I just thought I'd post about the Blackberry Pearl and how I managed to get it working with OSX. 

Obtained the Pearl after my contract was up with TELUS. Got the unlimited data plan (does not include tethering to a notebook). 

The Pearl came loaded with the Facebook app, Blackberry Maps (which utilizes the GPS), and a few other apps. Nice form factor on the phone.

First things first...It's actually a pretty good phone. Good reception, good RF and loudness. Lighter and smaller than a lot of other phones on the market as well. 

2. Email: I use Gmail and Mail.app so I configured the IMAP on my gmail account to push to my Pearl. Works really well. The only hitch I've had is that when you create Notes or To Do's in Mail it synch it to the inbox and duplicates it over and over again. Since I don’t really use the iCal or Mail.app for my task management it’s not a big deal.

3. Web Browsing: Blackberry Browser is the default, but I installed Opera Mini.

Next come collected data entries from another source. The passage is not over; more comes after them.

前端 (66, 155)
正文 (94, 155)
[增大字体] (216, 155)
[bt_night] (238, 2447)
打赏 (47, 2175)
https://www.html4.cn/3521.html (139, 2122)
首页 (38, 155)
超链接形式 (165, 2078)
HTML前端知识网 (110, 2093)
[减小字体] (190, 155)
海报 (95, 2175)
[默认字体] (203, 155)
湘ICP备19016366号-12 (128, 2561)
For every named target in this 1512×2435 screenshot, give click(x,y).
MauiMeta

It synch the bookmarks on my iMac and is a far better browsing experience in my opinion. 

4. Syncing: Pocketmac is free and available from the Blackberry website. I tried it and didn't find it effective. So I am using Mark Space Missing Sync for Blackberry. It is able to sync my contacts, iCal, music and pictures (note you can only sync pics and tunes if you have an SD card in your phone). The syncing works pretty well, it's a tad buggy at times but in general gets thing in order.

5. GPS: Blackberry Maps isn't bad at all, but I also downloaded Google Maps which is a great application. I used it last night when I couldn't remember where a pub was, just searched and it found it and gave me directions from where I was standing. 

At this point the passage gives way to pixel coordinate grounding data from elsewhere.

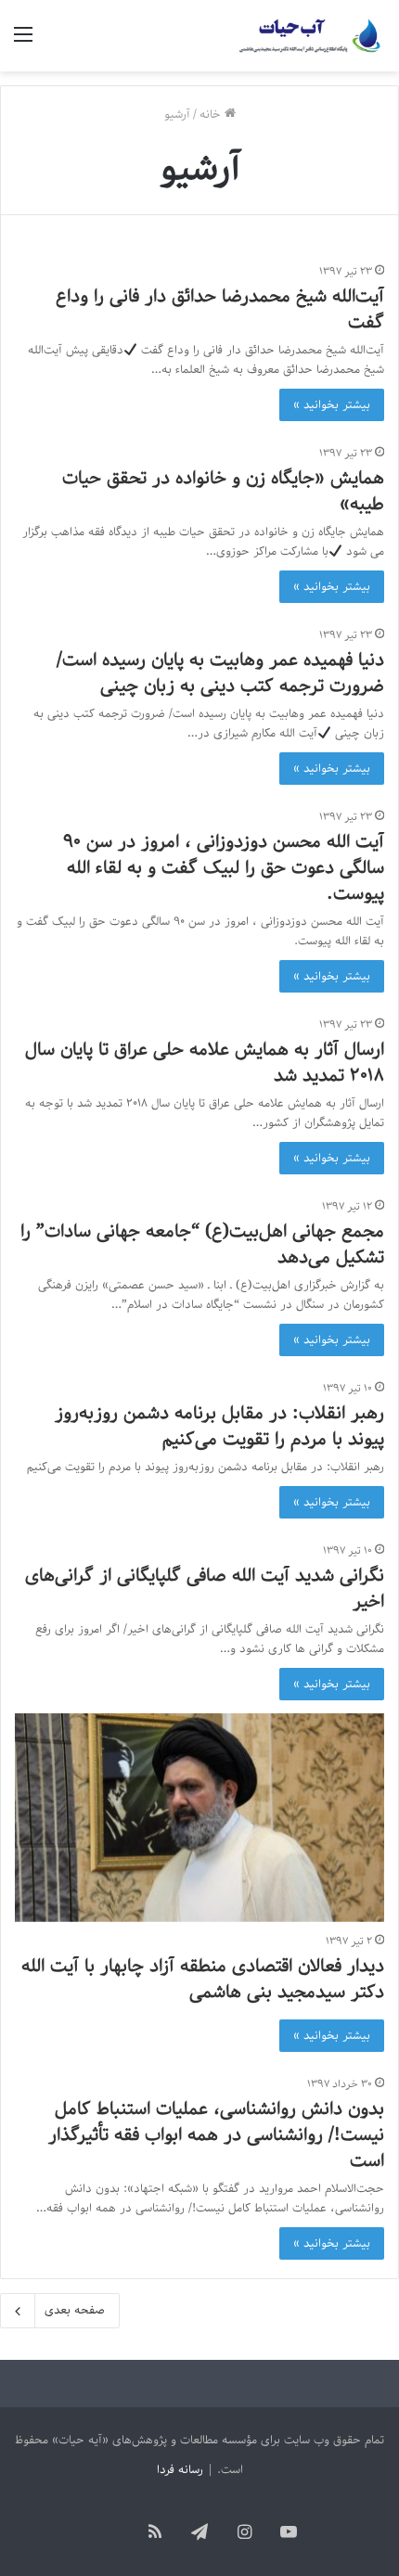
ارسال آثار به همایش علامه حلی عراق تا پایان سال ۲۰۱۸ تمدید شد (204, 1063)
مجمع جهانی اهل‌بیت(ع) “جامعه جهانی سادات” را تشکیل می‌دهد (202, 1245)
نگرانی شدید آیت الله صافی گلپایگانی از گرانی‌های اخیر (204, 1589)
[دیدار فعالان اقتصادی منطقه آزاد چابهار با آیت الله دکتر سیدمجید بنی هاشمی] (199, 1817)
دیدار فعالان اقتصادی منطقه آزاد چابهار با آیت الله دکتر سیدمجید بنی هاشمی (202, 1979)
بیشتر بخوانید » (331, 405)
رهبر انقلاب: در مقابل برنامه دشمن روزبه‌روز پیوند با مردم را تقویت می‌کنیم (219, 1427)
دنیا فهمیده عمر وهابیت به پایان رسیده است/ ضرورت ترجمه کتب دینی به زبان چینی (220, 673)
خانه (212, 114)
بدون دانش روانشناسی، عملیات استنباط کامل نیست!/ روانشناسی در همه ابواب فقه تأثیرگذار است (216, 2135)
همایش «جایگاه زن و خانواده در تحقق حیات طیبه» (223, 491)
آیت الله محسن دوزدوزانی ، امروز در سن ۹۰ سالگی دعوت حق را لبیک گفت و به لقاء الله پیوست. (223, 868)
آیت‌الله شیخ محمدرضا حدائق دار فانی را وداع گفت (220, 310)
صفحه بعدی (75, 2310)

6. GTD: I try to follow the Getting Things Done method of task management. I use a combination of Google Calendar and Remember the Milk along with Yojjimbo for notes/searchable database. All of which work really well on my Pearl. I use the RTM firefox extension for gmail on my iMac and have the RTM Mobile site bookmarked in Opera. To Do’s are entered into RTM, Appointments are entered into GCal. Both send me reminders via text automatically. Any random notes go into Yojimbo and I sort them when I sync. I also use Spanning Sync to ensure gCal and iCal are synched up. 

All in all I really like the set up. i had a Nokia 6265i which was a very Mac friendly phone and I highly recommend if you want a good phone. The Pearl though obviously opens up a ton more functionality. 

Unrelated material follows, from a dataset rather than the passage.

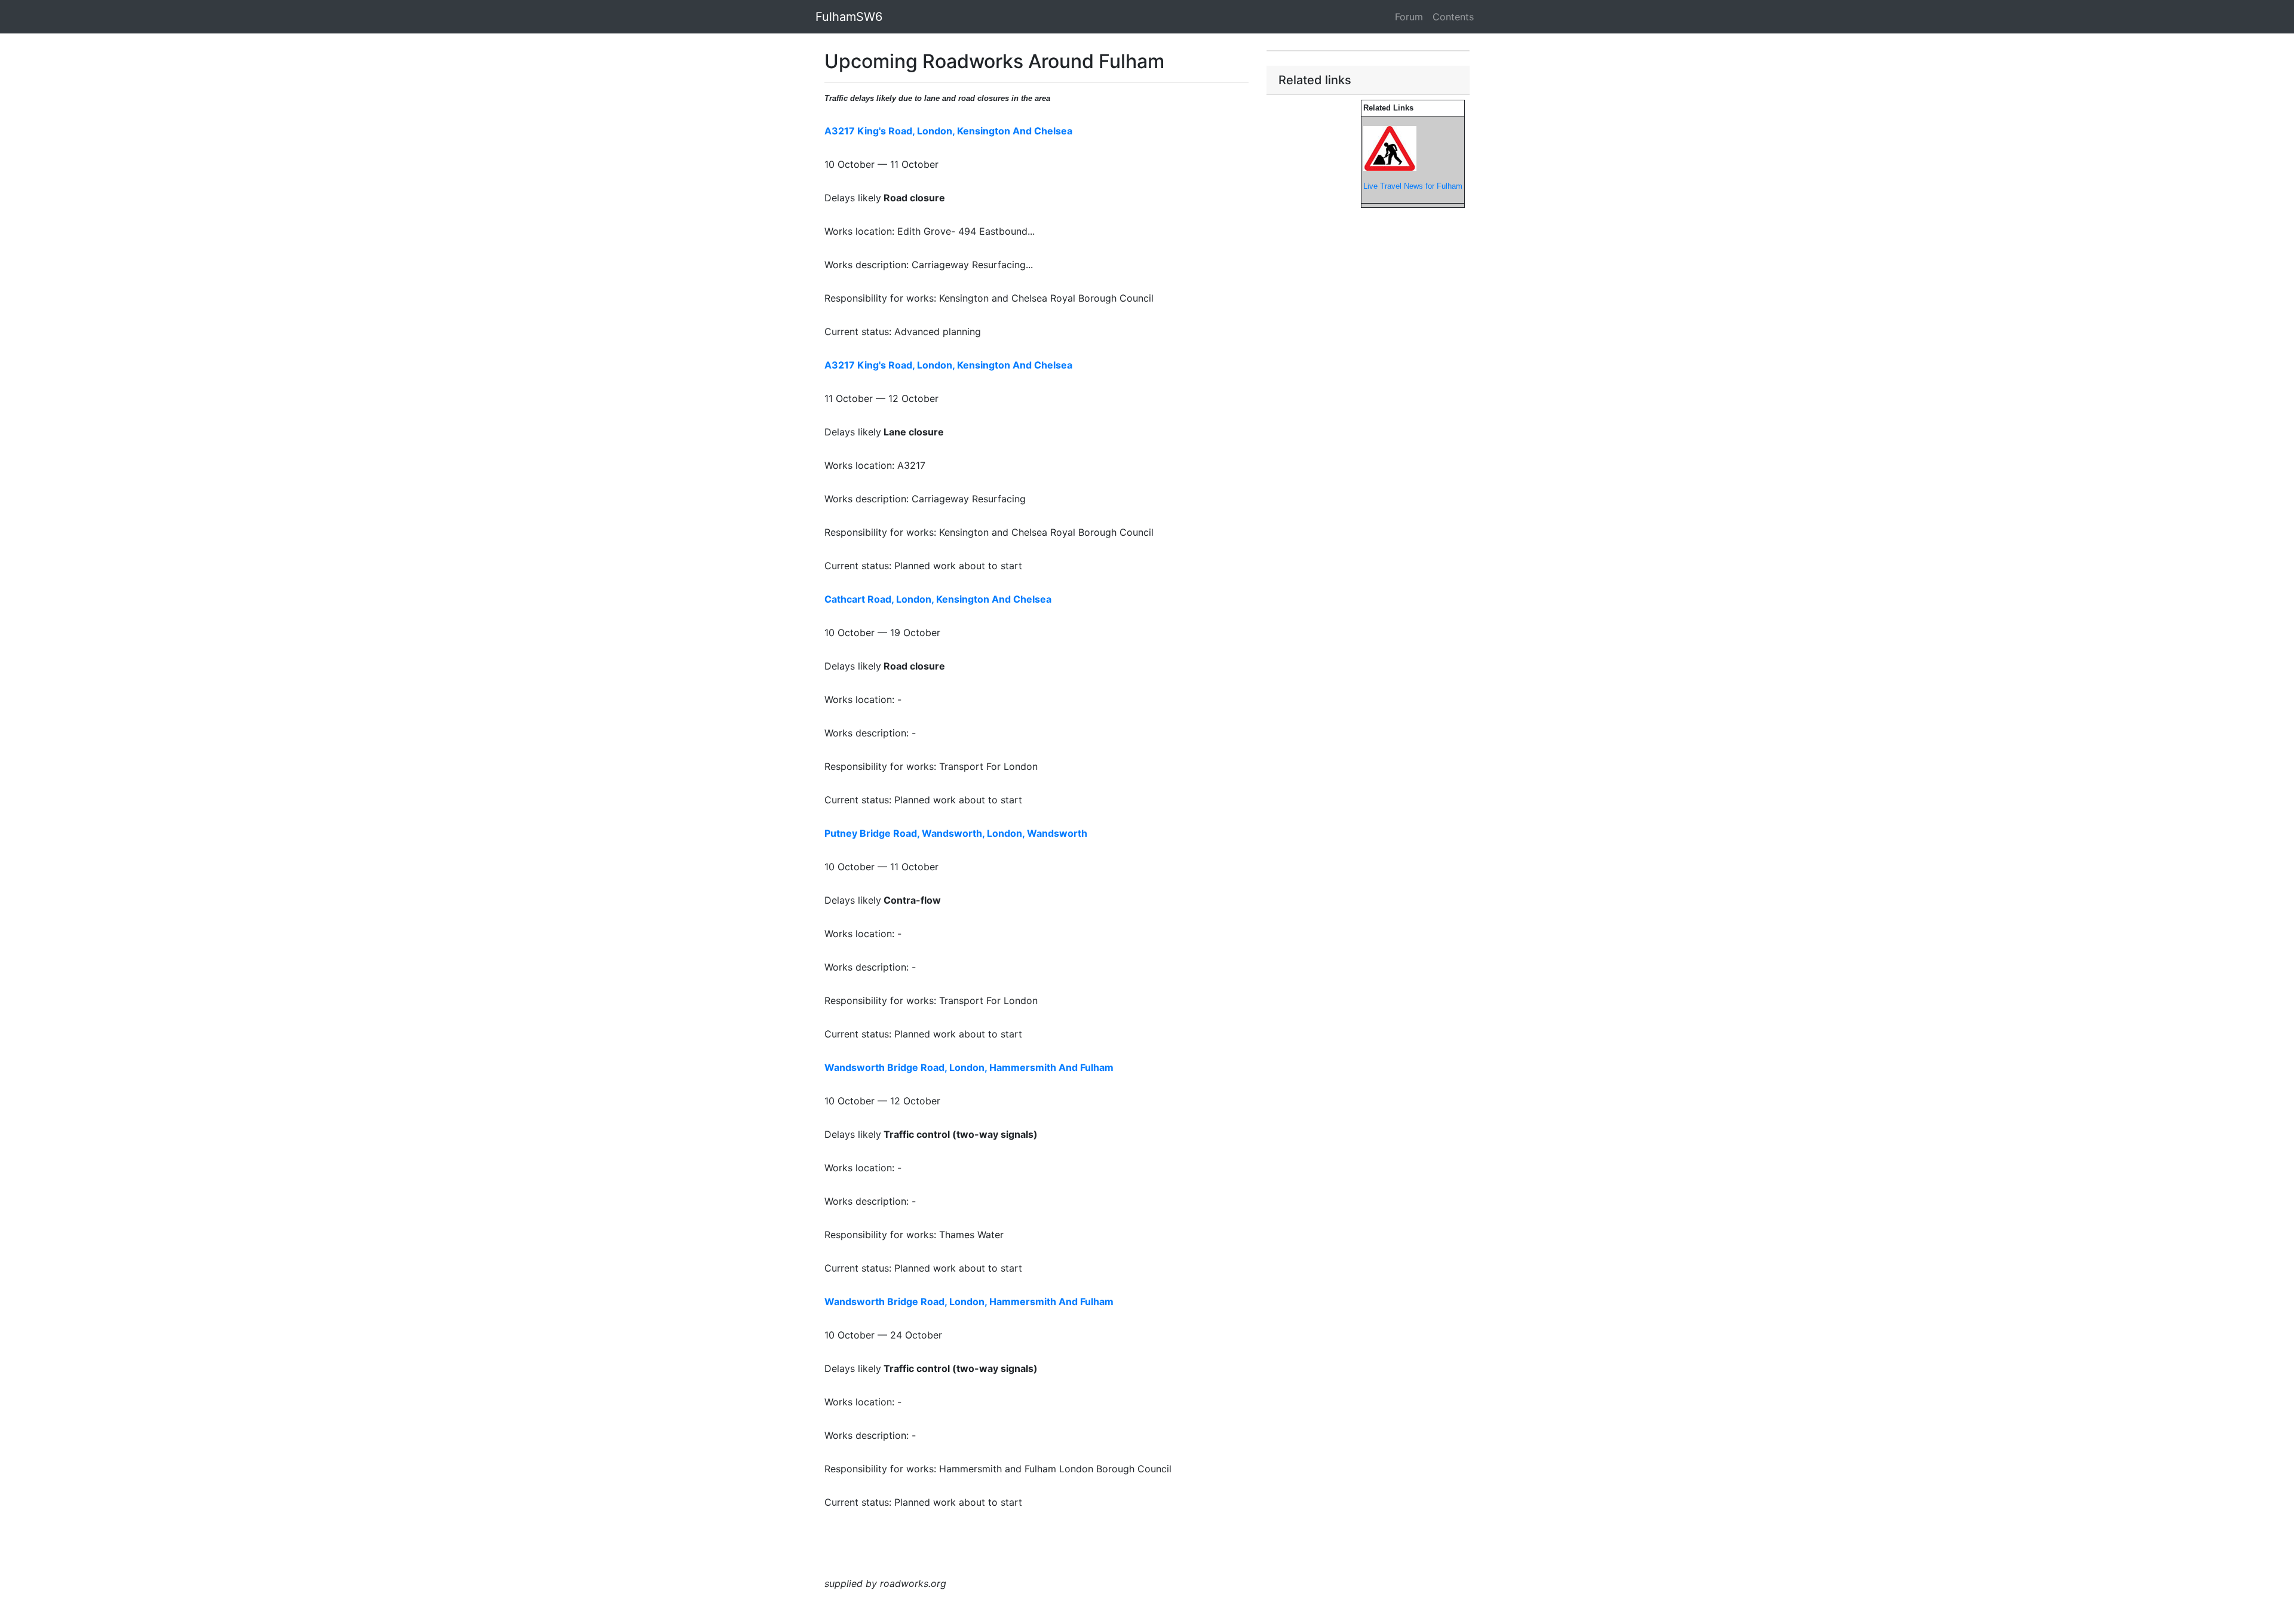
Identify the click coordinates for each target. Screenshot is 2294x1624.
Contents (1453, 17)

The unlimited Data is amazing since I don’t worry about browsing costs etc.

Highly recommend this phone.

Apps I added to the Phone:

1. Opera Mini (Superior browser)
2. Google Maps (GPS and directions)
3. Jivetalk (For IM’ing to MSN, Googletalk and Jabbar folks)
4. Facebook (A guilty pleasure)
5. Viigo (An RSS and news feed reader)

Any questions post them here or send me a PM. 

Cheers!


----------



## ChilBear (Mar 20, 2005)

I am also at the end of my current phone - one of the original Blackberrys in colour.

I have paused ever so long re the iPhone and agree the Pearl is the one I will probably be getting. Did you stay with Telus/Rogers and have to fight for the unlimited plan?


----------



## adam.sn (Feb 7, 2007)

I agree 100% It's a siiiick phone! I'm on the unl data plan as well. I LOVE my pearl. It's the mac of the phone world.

Cheers. 
- Adam


----------



## Andrew Pratt (Feb 16, 2007)

I have the pearl as well and really really like it. I couldn't get MissingSync to work but PocketMac works fine for me so that's what I've been using. I have yet to get the GPS working but apparently there's something that my provider (MTS) has to do on their network (no idea what that might be though) but otherwise its working slick. I have an unlimited email plan for $15 a month and 4 months of unlimited data. I doubt I'll renew the data plan when it comes up unless the prices drop though.


----------



## the_hammer (Aug 26, 2005)

I didn't really have to fight to get my plan. I ended up with 250 minutes, Unlimited Evenings and Weekends from 6pm, Caller ID, Voicemail, Unlimited texting, Unlimited data, for $50. That also includes taxes and the SAF etc. 

I'm with TELUS and I really enjoy it. The only knock against them is the lack of phone selection, so I'm glad the Pearl worked out for me. 

Andrew: You can still download google maps and use it with your phone if you need directions etc you'll just need to enter in your own address.


----------



## Trainman (Oct 2, 2006)

the_hammer said:


> I didn't really have to fight to get my plan. I ended up with 250 minutes, Unlimited Evenings and Weekends from 6pm, Caller ID, Voicemail, Unlimited texting, Unlimited data, for $50. That also includes taxes and the SAF etc.
> 
> I'm with TELUS and I really enjoy it. The only knock against them is the lack of phone selection, so I'm glad the Pearl worked out for me.
> 
> Andrew: You can still download google maps and use it with your phone if you need directions etc you'll just need to enter in your own address.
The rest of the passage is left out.